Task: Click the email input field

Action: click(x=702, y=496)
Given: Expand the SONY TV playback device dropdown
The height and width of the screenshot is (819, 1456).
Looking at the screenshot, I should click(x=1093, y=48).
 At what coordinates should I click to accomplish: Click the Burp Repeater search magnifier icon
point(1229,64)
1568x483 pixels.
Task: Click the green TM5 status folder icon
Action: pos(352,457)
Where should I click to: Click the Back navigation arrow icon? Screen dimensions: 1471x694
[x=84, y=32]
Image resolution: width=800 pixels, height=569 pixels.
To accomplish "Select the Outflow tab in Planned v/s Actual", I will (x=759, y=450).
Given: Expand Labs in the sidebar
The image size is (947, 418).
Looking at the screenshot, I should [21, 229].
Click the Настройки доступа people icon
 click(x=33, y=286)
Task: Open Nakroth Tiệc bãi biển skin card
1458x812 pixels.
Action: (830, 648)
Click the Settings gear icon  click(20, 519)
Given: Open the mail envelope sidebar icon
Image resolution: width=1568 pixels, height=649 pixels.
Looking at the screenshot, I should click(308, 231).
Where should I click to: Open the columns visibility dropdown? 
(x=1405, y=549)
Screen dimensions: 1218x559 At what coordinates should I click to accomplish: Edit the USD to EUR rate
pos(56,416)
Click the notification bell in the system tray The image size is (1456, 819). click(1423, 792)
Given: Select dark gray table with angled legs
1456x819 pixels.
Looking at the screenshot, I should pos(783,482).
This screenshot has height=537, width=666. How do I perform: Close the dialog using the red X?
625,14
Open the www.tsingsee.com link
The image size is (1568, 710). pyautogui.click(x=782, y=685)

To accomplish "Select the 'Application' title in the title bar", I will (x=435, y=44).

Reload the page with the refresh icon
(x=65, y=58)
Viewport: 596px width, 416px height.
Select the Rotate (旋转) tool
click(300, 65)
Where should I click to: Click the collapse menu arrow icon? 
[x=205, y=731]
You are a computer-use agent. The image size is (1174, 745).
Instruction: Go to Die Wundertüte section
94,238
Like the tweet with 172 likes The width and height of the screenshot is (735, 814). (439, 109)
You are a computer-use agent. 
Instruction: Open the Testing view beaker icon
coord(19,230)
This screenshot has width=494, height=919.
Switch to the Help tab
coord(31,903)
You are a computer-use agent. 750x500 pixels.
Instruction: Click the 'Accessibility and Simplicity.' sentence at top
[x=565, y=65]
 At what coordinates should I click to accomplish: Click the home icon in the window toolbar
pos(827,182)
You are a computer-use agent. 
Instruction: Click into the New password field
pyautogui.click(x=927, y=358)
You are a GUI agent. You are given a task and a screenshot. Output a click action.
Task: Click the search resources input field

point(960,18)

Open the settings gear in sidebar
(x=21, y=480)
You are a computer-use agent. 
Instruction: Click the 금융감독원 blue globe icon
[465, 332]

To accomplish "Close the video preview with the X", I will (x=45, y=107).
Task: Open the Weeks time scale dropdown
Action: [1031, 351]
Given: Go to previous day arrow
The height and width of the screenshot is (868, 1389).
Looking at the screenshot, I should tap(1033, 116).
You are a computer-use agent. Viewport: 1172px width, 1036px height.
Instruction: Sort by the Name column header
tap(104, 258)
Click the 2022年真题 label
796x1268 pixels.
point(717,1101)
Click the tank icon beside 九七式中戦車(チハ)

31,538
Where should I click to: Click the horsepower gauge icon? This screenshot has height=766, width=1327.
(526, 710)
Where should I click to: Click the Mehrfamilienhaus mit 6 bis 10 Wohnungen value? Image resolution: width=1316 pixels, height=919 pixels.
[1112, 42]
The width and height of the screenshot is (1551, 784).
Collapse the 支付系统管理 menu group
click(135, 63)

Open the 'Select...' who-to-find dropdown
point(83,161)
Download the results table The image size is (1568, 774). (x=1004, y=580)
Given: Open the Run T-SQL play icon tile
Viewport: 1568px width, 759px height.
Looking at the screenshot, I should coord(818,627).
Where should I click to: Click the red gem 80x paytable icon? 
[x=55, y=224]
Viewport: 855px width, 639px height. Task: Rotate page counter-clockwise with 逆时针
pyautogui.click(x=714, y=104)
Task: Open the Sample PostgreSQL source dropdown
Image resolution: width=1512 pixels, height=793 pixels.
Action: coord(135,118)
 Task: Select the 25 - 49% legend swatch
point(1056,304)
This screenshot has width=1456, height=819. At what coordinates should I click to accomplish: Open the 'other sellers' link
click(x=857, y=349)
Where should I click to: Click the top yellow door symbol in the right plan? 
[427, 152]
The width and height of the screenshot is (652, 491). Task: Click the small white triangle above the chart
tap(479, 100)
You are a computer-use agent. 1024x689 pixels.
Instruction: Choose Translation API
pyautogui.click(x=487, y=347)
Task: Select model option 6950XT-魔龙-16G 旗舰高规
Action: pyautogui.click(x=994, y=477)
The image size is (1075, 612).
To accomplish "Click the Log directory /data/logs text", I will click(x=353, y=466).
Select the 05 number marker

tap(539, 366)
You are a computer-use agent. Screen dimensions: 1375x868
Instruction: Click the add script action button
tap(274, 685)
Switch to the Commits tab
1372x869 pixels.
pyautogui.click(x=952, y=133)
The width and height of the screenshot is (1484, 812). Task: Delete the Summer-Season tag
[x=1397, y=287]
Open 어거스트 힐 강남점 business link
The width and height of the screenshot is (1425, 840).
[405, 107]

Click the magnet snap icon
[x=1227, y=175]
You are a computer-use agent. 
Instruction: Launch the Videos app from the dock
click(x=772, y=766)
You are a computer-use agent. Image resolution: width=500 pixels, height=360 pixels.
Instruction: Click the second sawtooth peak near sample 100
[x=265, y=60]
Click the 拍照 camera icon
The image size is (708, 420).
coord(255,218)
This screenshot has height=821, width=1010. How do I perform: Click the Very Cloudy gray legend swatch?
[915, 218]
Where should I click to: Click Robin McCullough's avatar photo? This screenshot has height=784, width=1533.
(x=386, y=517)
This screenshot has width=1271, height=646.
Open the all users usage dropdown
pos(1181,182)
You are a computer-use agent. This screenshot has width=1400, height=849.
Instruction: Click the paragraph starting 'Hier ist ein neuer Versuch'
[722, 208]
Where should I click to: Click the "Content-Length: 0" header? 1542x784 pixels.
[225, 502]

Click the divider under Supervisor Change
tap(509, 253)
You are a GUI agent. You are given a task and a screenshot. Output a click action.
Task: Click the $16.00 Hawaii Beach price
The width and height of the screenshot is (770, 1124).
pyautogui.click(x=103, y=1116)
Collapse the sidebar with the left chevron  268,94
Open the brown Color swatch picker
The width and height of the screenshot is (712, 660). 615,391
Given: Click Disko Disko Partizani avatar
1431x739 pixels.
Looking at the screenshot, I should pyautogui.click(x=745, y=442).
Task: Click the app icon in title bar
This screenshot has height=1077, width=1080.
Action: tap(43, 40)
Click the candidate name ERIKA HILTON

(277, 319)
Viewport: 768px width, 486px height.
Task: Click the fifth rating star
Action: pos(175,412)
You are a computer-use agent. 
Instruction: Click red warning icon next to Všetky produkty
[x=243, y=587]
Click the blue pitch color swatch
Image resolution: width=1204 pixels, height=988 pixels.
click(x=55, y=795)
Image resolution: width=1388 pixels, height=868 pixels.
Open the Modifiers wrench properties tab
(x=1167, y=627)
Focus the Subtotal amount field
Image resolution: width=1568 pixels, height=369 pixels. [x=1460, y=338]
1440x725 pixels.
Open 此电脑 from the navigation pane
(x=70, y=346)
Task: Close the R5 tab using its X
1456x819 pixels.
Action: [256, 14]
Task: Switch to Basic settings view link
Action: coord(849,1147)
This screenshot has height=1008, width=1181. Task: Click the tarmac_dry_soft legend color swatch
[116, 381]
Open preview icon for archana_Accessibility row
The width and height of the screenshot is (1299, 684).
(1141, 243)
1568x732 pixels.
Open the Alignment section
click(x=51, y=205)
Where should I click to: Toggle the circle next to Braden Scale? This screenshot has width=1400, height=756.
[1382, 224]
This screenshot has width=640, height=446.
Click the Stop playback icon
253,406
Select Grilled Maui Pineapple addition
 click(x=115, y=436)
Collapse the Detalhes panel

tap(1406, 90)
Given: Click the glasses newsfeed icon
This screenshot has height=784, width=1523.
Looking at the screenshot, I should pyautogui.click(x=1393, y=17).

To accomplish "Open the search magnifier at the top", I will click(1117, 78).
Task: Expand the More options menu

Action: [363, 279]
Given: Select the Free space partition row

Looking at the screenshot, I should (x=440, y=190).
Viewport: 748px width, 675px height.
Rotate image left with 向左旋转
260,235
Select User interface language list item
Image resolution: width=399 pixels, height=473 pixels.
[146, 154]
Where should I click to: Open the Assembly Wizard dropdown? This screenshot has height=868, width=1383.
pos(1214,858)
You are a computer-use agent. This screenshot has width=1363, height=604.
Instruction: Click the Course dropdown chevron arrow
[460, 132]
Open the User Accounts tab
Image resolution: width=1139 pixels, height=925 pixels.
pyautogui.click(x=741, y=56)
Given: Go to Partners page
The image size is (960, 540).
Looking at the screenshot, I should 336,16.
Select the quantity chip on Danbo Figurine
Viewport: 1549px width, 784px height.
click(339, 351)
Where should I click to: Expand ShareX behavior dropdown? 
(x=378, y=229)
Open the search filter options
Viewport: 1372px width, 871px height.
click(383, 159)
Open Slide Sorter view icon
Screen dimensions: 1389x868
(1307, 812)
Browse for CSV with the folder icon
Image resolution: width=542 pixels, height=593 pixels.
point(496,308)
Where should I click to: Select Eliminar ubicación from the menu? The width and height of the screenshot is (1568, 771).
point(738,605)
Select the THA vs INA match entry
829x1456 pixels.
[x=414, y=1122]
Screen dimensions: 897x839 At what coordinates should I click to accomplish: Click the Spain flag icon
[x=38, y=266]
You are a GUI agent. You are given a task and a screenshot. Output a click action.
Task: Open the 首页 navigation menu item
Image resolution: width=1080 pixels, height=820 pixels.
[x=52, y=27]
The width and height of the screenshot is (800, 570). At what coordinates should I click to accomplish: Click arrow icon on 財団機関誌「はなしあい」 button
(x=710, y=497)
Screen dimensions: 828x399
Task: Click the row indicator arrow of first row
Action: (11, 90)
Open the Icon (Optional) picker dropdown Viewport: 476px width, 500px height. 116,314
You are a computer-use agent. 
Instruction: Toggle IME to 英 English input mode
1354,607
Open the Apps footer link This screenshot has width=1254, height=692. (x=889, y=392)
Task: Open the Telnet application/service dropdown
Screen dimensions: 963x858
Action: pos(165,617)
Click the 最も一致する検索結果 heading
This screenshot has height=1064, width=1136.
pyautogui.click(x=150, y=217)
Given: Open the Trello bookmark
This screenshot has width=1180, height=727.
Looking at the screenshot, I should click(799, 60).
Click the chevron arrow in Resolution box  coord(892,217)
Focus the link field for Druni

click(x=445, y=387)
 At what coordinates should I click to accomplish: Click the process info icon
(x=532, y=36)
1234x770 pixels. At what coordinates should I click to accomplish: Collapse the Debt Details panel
::::
**GIVEN EXERCISE**
Gather every line in the listing above that contains the string "header".

**RESULT**
Instruction: Sort by the Name column header
Where should I click to: Click the "Content-Length: 0" header? 1542x784 pixels.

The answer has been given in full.